**STATED GOAL:** Show every line from the rows that contains the word "Viewport".

**GIVEN ENTRIES:**

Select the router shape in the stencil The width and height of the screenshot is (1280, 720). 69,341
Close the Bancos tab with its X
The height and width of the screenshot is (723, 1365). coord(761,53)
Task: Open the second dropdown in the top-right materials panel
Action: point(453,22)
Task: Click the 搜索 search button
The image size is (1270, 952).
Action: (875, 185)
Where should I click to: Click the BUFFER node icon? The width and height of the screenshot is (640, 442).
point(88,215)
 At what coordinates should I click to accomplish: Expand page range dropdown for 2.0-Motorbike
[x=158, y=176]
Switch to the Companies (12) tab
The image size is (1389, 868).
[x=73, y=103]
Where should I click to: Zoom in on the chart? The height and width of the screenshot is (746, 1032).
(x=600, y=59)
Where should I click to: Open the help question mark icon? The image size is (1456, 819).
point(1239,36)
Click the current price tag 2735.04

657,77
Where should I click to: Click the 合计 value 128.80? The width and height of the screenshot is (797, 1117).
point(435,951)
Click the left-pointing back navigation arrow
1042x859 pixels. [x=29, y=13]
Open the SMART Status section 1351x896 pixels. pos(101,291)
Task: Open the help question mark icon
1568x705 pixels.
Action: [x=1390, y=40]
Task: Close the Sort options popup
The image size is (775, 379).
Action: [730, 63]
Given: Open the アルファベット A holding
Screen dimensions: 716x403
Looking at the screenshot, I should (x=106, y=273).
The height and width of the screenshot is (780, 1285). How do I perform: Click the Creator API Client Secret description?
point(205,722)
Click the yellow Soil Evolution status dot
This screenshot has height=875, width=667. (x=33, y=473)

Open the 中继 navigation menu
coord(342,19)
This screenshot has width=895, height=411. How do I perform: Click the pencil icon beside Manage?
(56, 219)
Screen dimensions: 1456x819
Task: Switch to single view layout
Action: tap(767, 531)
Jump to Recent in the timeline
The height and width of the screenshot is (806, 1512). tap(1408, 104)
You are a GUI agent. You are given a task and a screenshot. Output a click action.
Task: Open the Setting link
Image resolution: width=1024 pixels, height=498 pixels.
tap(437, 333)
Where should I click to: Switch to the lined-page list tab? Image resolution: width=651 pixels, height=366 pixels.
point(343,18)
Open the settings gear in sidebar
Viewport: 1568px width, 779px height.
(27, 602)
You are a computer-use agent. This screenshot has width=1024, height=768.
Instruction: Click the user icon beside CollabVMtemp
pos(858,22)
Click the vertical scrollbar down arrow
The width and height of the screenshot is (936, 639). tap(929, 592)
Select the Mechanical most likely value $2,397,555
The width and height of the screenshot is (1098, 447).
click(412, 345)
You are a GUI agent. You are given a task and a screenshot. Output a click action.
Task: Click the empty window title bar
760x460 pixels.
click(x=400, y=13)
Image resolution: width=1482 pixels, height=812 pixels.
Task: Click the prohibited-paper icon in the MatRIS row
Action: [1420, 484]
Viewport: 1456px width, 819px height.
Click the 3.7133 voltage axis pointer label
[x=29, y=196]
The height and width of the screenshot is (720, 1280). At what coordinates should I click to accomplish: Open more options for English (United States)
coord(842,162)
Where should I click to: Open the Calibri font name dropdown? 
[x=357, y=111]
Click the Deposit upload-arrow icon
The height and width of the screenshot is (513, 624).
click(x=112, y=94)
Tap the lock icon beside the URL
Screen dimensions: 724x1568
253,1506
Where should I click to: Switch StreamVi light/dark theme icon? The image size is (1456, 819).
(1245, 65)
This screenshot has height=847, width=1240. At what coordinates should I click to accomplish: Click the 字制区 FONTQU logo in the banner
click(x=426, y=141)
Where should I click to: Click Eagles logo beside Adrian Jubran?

**ANSWER:**
Viewport: 1568px width, 779px height.
Viewport: 1456px width, 819px height.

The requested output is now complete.